My family is not amused. "You like her?" my wife asked as the star vamped Dave. "This might have been something we covered before the wedding." 

My daughter is no help. "I really don't like her music," she told me. "I give her credit for a daring wardrobe. That's about it."

Is "no-fun Dad" really hipper than his family? Or just a sucker for Gaga's pop-surrealism? Google Chrome is leveraging (effectively, I think) the "express yourself" vibe from Gaga in a new TV and online video spot. Her relationship to her fan base is pretty remarkable and dovetails well with Chrome's "the web is what you make of it" messaging.  

The association between Gaga and the Starbucks brand seems a bit more oblique by comparison. Gaga welcomes visitors to the Starbucks Digital Network when they log on via the retailer's free WiFi. Store signage lets them QR code in to the very creative "SRCH" scavenger hunt program. Through early June and every few days Starbucks' Frappuccino.com site on mobile and the web is hosting a new clue that is designed to send the user off on a hunt for a gift card or other Starbucks prize. In the first video clue last week, Gaga quotes from one of her new songs and opens her signature monster claw (the "monsters" are her fellow expressive youth fans) to show a Shazam logo.

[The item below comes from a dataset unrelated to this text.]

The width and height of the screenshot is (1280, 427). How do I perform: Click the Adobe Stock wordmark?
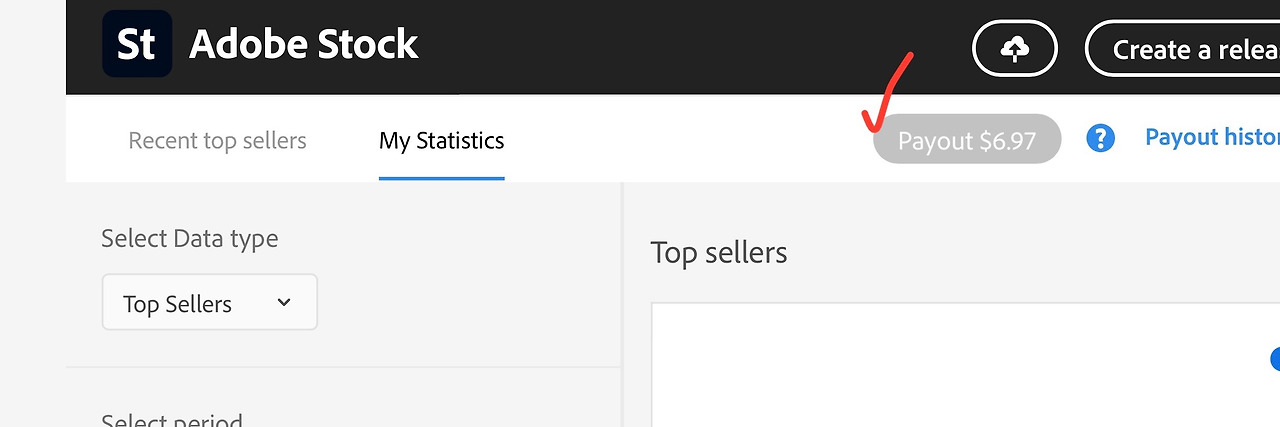[x=304, y=44]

I am impressed by the mobile savvy this campaign leverages. I guess you needed to be a Gaga fan to get the song quote, which is supposed to be a rudimentary opening clue. But I am embarrassed to admit I didn't put the two pieces together to understand that I was supposed to tag the song she quoted ("Born This Way") with Shazam to find the next clue, which aims you to find the lyrics at @SRCH. This in turn serves a twitpic that showed the Starbucks.com home page with "Lady Gaga" in the search box. According to the blog recap (because I didn't make it to square one myself, anyway) running the query back on the site led to a blog post that showed the SRCH icon you are supposed to be hunting for, which in turn gave the first set of arrivals their gift card. Well after years of chasing down QR codes into dumbass video clips, movie trailers I had already seen 10 times and ridiculously long opt-in forms, it was nice to had a code actually initiate a genuine head-scratching scavenger hunt.  

Say what you will about the Gaga onslaught. I am just starting to take serious notice of her myself, but I gather there are a lot of detractors, from the bile in the commentary I see. At the risk of alienating my wife just a week into the marriage and just convince my daughter further that Dad is "hopelessly stange," I find her refreshing.  Although I am still not sure I get the Starbucks/Gaga brand alignment here.  

But here is a mobile QR code rabbit hole worth falling into. There is real content here, an entertainment value that is not pounding you over the head with brand messaging. Sure, the aim here is to highlight the summer Starbucks push for its icy Frappuccino. And Gaga gets her populist persona and new tracks highlighted. But both brands are sponsoring a bit of novel fun, brainteasers with a payoff. The PR hits have been notable so far, and not just because it is Starbucks and Gaga, but because there is real content here and not just another mobile campaign that "pays you off" with a branded video. I may be too much of a puzzle dullard to figure out the most basic challenge, but I like the fact that it was a trail that required a certain mobile culture awareness to pursue. Like some of the alternative reality games launched for Halo and Dark Knight, the campaign is not afraid to leave the less adventurous and dedicated users behind because it works even at the most superficial encounter of reading a clue.  

We need more mobile campaigns that start with the quality and creativity of the consumer experience and then track back to brand benefits.